Reliving my (painful) past

I want to preface this post by saying that these are things i’ve experienced and at the time of writing this, I do not have a PTSD diagnosis. I, in no way, want to make those with a proper diagnosis feel less than or devalued in any way.

Often times I find myself in these dizzying spells with negative thoughts running rampant. They flood my mind: terrible, painful memories that I wish would vanish.

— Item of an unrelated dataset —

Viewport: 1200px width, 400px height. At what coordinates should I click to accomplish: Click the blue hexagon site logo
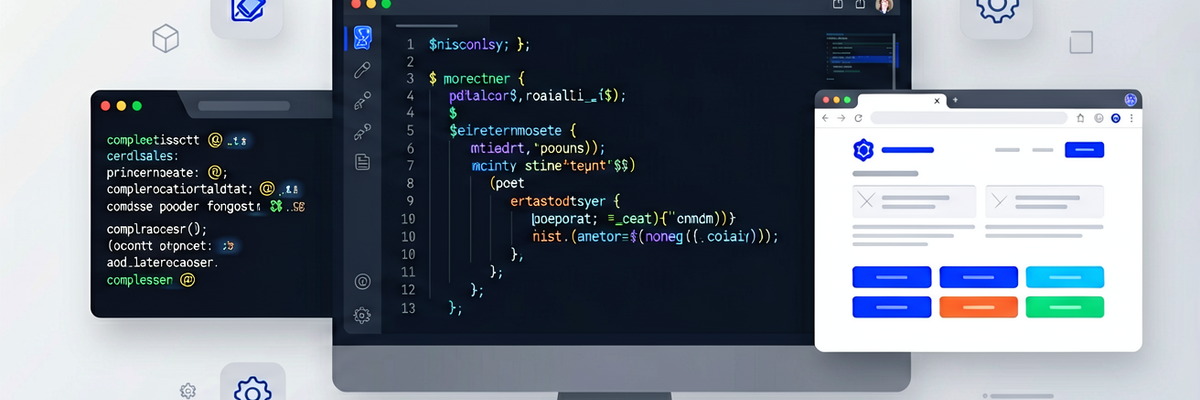(x=863, y=151)
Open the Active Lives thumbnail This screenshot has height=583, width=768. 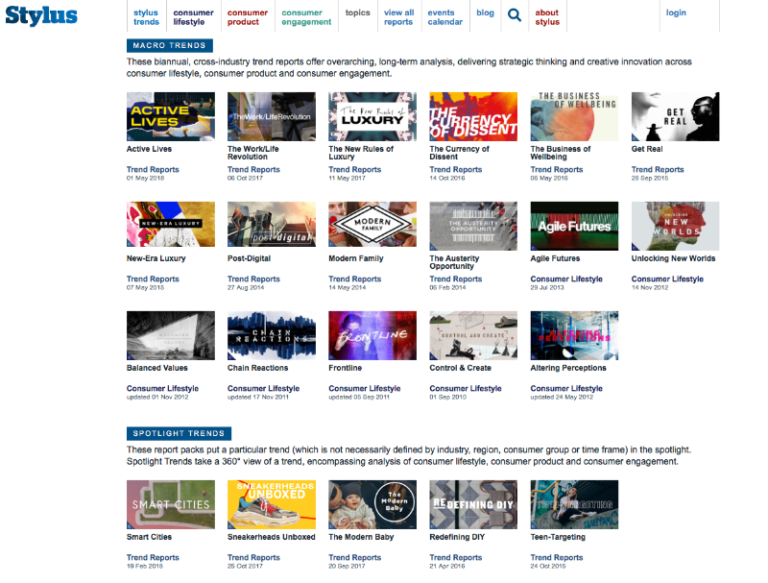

Discovering deceased pets, multiple instances of being bullied which included: thumbtacks, sharp side up- They would be left on my chair with an audience that consisted of my entire class, watching and waiting to see if I would notice and sit on it, purposely having dodgeballs thrown at my face, having friends-of-friends find out personal details about me and they would attempt to humiliate and berate me based on it, being excluded from birthday parties, having the whole class turn against me while the teacher was out of the room – that’s just some of the bullying that occurred during my elementary school years. Can’t forget the workplace bullying with all kinds of instances that included customers yelling at me, management making me cry or not believing things I say (I am very honest) and being fired – which was one of the most humiliating things i’ve ever lived through, co-workers being nasty to me for reasons i’ll never know.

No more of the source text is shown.